I find it funny how the rain can get to you. Suck everything inside of you..out..and blow it away like the white seeds on a dandelion...just blowing away into the air with one small blow of air. gone. like a freight train. gone like..yesterday. gone like the soldiers in the civil war. bang bang. gone...........
then theres nothing. just the occasional strobe effect and the thick rumbling of thunder in the disance and that follows...distracting you from the mesmorizing constance of wetness that saturates what's left.

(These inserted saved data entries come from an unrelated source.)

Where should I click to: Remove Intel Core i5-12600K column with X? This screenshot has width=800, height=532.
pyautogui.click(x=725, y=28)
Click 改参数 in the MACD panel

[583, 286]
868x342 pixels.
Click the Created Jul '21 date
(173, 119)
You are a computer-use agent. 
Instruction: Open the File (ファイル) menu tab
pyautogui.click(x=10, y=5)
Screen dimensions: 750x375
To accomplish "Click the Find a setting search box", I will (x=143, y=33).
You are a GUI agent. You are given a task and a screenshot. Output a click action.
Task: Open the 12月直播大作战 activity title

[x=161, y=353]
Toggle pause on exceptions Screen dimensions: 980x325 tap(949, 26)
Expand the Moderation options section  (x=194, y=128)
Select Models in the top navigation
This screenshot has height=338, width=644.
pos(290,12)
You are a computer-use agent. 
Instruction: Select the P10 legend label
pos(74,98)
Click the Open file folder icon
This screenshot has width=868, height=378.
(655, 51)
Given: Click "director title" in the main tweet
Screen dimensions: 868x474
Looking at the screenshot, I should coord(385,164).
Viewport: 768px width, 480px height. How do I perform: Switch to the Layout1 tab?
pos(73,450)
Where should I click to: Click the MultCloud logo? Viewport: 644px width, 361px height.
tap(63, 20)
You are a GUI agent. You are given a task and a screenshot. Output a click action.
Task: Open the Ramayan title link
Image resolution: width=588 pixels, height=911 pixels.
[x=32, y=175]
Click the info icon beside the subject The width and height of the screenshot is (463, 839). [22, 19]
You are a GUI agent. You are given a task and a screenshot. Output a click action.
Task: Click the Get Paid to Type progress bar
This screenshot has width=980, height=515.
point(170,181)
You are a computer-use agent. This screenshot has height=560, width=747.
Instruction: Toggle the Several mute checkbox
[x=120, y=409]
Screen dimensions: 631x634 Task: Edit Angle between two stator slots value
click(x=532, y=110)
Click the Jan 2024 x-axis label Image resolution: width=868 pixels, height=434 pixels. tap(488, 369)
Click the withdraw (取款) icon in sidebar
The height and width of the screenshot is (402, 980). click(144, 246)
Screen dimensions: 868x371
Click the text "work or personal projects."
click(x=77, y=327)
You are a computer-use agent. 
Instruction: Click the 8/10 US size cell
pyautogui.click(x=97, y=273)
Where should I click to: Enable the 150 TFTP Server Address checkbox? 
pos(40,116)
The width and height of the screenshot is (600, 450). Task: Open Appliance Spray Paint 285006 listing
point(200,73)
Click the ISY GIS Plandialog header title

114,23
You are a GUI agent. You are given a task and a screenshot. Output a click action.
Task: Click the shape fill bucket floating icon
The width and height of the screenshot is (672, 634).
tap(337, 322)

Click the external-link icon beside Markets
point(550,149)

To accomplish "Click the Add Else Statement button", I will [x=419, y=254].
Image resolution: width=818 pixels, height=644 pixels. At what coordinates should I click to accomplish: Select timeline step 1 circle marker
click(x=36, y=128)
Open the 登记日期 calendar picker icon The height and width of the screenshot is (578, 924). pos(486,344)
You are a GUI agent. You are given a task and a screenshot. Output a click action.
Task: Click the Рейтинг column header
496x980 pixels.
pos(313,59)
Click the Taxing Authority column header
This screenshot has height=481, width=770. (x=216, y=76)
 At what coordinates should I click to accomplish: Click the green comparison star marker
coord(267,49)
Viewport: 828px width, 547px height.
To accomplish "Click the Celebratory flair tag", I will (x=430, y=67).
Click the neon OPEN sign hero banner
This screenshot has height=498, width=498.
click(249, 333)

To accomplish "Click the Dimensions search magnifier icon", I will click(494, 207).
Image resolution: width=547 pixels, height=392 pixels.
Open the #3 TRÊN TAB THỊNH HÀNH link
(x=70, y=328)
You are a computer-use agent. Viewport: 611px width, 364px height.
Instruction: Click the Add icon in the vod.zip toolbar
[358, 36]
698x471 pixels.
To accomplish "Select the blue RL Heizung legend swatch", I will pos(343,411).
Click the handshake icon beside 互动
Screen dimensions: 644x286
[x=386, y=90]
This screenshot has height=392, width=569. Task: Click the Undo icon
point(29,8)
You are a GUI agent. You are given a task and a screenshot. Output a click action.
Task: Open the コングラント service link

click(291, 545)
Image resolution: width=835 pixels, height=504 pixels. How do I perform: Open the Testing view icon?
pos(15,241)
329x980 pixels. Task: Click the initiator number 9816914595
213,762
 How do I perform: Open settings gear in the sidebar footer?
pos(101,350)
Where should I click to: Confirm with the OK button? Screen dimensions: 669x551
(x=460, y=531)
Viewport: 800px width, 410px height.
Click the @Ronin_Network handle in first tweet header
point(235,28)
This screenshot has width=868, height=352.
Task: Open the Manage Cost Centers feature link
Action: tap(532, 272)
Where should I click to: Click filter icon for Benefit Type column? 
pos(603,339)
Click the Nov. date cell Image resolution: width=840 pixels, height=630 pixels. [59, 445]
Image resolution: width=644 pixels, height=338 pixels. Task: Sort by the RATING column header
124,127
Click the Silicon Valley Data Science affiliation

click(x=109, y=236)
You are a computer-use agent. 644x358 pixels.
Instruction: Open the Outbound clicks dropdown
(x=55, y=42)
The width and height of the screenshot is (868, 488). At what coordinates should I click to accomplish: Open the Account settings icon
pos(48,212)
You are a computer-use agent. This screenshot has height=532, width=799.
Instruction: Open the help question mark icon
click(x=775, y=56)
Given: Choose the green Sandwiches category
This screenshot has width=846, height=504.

this summer has broadened my horizons as far as music goes. I have come to like anything and everything...until this week. none of my cd's and no radio station can seem to satisfy my musical thirst. Usually, as my mood would change throughout the day I could find SOMETHING...SOMEWHERE to return my smile, but something...somewhere has changed that..
I don't like music this week, but the sound of silence drives me insane.
I want to see a movie. Haven't seen any in a while. Was going to. plans failed. f*cking plans. why must they exist? it's difficult to be random sometimes, yet if you make plans, they always seem to get screwed up. i hate that. f*ck that. I just went ahead and told myself the secrets that might as well be told...I'm not going to be able to ______. ______ won't go through with ___________ or __________ and neither will she. ____ will never get over the fact that _______ and you will never change. I can hope and pray and dream, but I will always be the excuse for my failure or success. You really can't rely on anyone to always follow through. Get the job done. make you happy. be there for you. do anything for you. be honest in every respect with you. or even care for you.
.......................................all the time. and that's sad.
in ANY situation, even the person who you "know" would never forsake you....you're wrong.
I've changed the title to this 3 times already. I love thoughtful, yet random titelse for things...journal posts, songs, headings, etc. Makes me happy.
I miss you. The rain...as it progressively gets louder..falls harder..soaks things more quickly...it's like tears...when emotions grow. It overcomes you...and you don't really know where it comes from, but like a rainstorm..it's there and there's nothing you can do about it until the clouds disperse into the darkness because now it's nighttime and you're all alone. But the sky is clear now. The stars are out. Your eyes sparkle now, but it's still hard to see. Wait until the morning when the sun raises and it's a new day. A new beginning as they say but it will soon fade away into tomorrow's night. come sleep with me, angel.